La vida del sacerdote nunca es aburrida, y lo peor que le puede ocurrir a un cura es andar de ocioso. Eso también nos enseñó san Benito. Decía el santo que en la jornada del monje no hay lugar para el ocio, que causa tantos desórdenes; el monje puede dedicarse a cualquier tipo de trabajo manual o intelectual, mientras que no impida la vida comunitaria y la vida de oración. Cuando un ministro del Señor no tiene nada qué hacer, el diablo lo tienta de múltiples formas, y al poco tiempo anda resbalándose de abismo en abismo.

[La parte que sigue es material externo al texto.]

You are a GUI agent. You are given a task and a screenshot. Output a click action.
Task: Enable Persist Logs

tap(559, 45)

A san Benito le quedaba claro que la vida cristiana tiene una parte de lucha espiritual que no podemos dejar de lado. La Palabra de Dios nos dice que Jacob, luego de que obtuvo la bendición de su padre Isaac, -bendición que le correspondía a su hermano Esaú- tuvo que enfrentar a su hermano que venía a él con 400 hombres. Jacob tenía temores y angustias, y se echó a dormir. En su sueño tuvo que combatir contra un personaje misterioso, el Ángel del Señor.

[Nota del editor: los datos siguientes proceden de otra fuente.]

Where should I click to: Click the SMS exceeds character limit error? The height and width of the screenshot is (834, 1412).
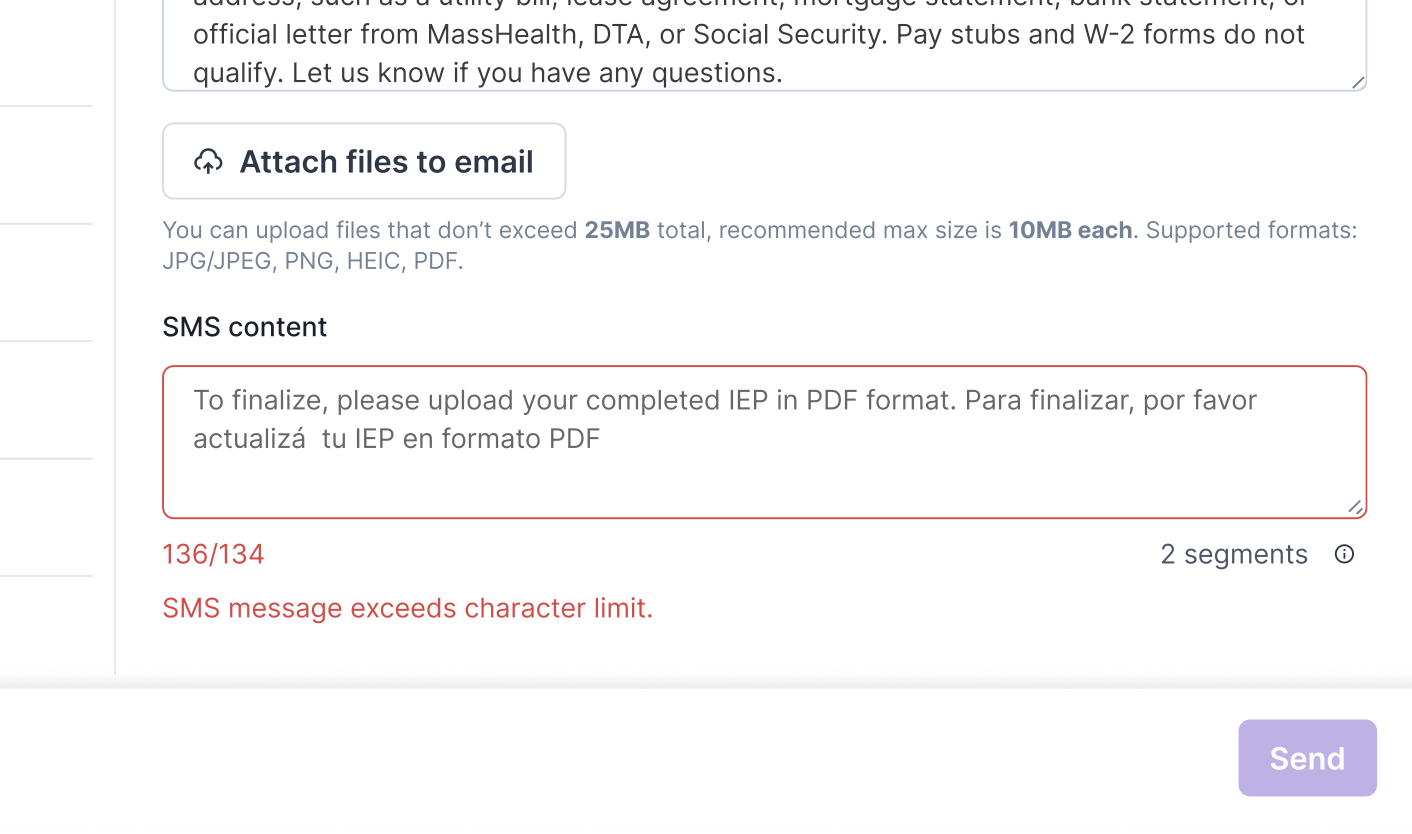coord(407,608)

La vida cristiana es un combate espiritual contra fuerzas que están dentro de nosotros. San Pablo enseña que nuestra lucha es contra los principados, potestades y dominadores de este mundo, contra los espíritus malvados de los aires. Es decir, el apóstol nos advierte que existe el reino de los demonios, que han sido vencidos por Jesucristo, y que no dejan de tentar el hombre hacia el mal.

San Agustín, por su parte, afirma que nuestra lucha diaria es contra los ejércitos de la soberbia, la avaricia, la gula, la sensualidad, la pereza. Es difícil salir de estos combates bien librados y sin heridas. Las armas que el Señor nos ha dado son la oración, la mortificación, la confesión de los pecados, el auxilio de la Virgen María y del Ángel custodio.

Busquemos combatir el ocio y la pereza, sacerdotes y laicos, con un estilo de vida marcado por la laboriosidad y la vida de oración. Alternar la oración con el trabajo -cada uno según su estado de vida- dará equilibrio y armonía a nuestra vida. Nada se anteponga al amor a Jesús.